No total, foram registradas 144 mortes nos protestos entre 16 de setembro, dia em que Mahsa foi morta, e 3 de outubro, sendo que 16% das vítimas são menores de idade.

Criança no cenário de destruição em meio aos protestos no Irã (Foto: reprodução/Twitter)

Heba Morayef, diretora regional da Anistia para Oriente Médio e Norte da África, afirma que Teerã ignora “todos os pedidos para cessar o uso ilegal da força e processar os responsáveis ​​por assassinatos ilegais, desaparecimentos forçados, tortura e outros maus-tratos de manifestantes, transeuntes e pessoas privadas de liberdade”. E questiona a falta de uma iniciativa global para tentar frear a violenta repressão

“Se a comunidade internacional fosse uma pessoa, como olharia essas crianças e seus pais nos olhos? Abaixaria a cabeça envergonhada por sua inação contra a impunidade generalizada desfrutada pelas autoridades iranianas por seus crimes sistemáticos e graves violações dos direitos humanos”, disse Morayef.

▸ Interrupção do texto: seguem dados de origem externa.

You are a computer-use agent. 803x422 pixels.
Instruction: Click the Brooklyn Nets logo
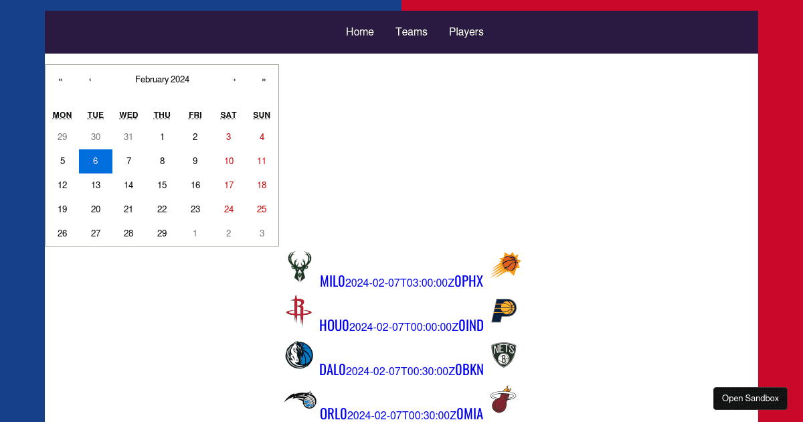click(x=503, y=355)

A Anistia diz que algumas mortes foram registradas em vídeo. Entre as imagens, foi possível apurar que um menino de 11 anos, Javad Pousheh, foi baleado na nuca com munição real. No dia 30 de setembro, o mais violento, sete das crianças foram mortas na província de Zahedan com tiros no coração, na cabeça ou em outros órgãos vitais. Entre os menores mortos há um menino e uma menina afegãos.

Impunidade sistemática

Há denúncias de que agentes estatais tentam encobrir a violência estatal por trás das mortes, como no caso de um jovem de 17 anos morto a tiros. Fontes que preferem se manter anônimas dizem que o pai dele foi forçado a gravar um vídeo alegando que o filho morreu em um acidente de carro. Casos semelhantes ocorreram com familiares de duas meninas mortas pelas autoridades.

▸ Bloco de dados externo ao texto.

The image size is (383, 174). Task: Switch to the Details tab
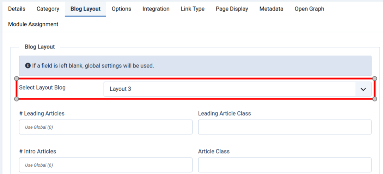click(17, 9)
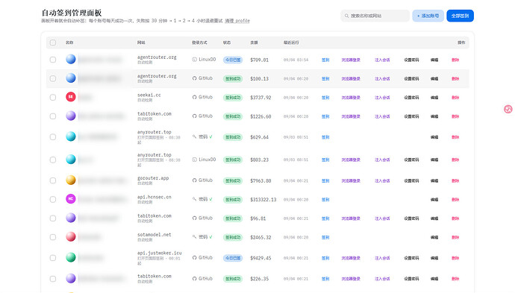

“As autoridades iranianas estão sistematicamente assediando e intimidando as famílias das vítimas para esconder a verdade de que [as autoridades] têm sangue de crianças em suas mãos. Esses métodos desprezíveis sublinham ainda mais a escala e a depravação da repressão das autoridades iranianas e fornecem mais provas de que todos os caminhos para a verdade e a justiça estão fechados em nível doméstico”, disse Morayef.

Segundo a ONG, tais episódios expõem a “profunda crise de impunidade sistêmica para os crimes mais graves sob o direito internacional que prevalecem há muito tempo no Irã”. A entidade cita a falta de uma ação contundente do Conselho de Direitos Humanos da ONU como catalizador do problema.

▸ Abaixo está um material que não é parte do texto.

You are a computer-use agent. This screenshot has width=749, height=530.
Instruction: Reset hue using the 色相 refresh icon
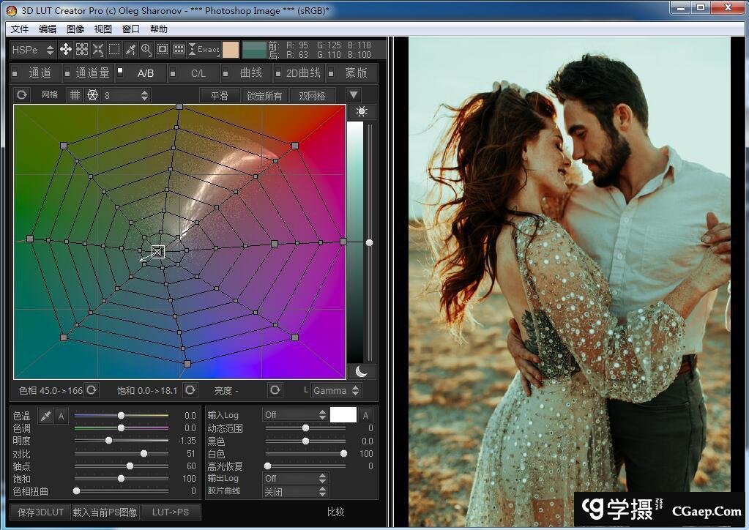pyautogui.click(x=92, y=390)
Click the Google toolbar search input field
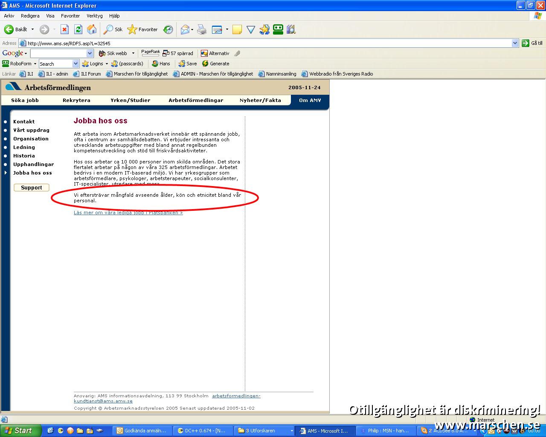546x437 pixels. tap(58, 53)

Segundo a ONG, é preciso criar um mecanismo internacional de investigação e responsabilização para “coletar, consolidar, preservar e analisar evidências dos crimes mais graves sob o direito internacional cometidos no Irã”. 

Por que isso importa?

Os protestos populares tomaram as ruas do Irã após a morte de Mahsa Amini, uma jovem de 22 anos que visitava Teerã, capital do país, quando foi abordada pela “polícia da moralidade” por não usar “corretamente” o hijab, o véu obrigatório para as mulheres. Sob custódia, ela desmaiou, entrou em coma e morreu três dias depois.

Os protestos começaram no Curdistão, província onde vivia Mahsa, e depois se espalharam por todo o país, com gritos de “morte ao ditador” e pedidos pelo fim da república islâmica. As forças de segurança iranianas passaram a reprimir as manifestações de forma violenta, com relatos de dezenas de mortes.

No início de outubro, a ONG Human Rights Watch (HRW) publicou um relatório que classifica o regime iraniano como “corrupto e autocrático”, denunciando uma série de abusos cometidos pelas forças de segurança na repressão aos protestos populares.

De acordo com a ONG, em ao menos 13 cidades do Irã foram registrados casos de uso de força excessiva ou letal pelo governo. O relatório cita vídeos divulgados na internet que mostram agentes estatais usando rifles, espingardas e revólveres indiscriminadamente contra a multidão, “matando e ferindo centenas”.

Além dos mortos e feridos, a ONG destaca os casos de “centenas de ativistas, jornalistas e defensores de direitos humanos” que, mesmo de fora dos protestos, acabaram presos pelas autoridades. E cita também o corte dos serviços de internet, com plataformas de mídia social bloqueadas em todo o país desde o dia 21 de setembro, por ordem do Conselho de Segurança Nacional do Irã.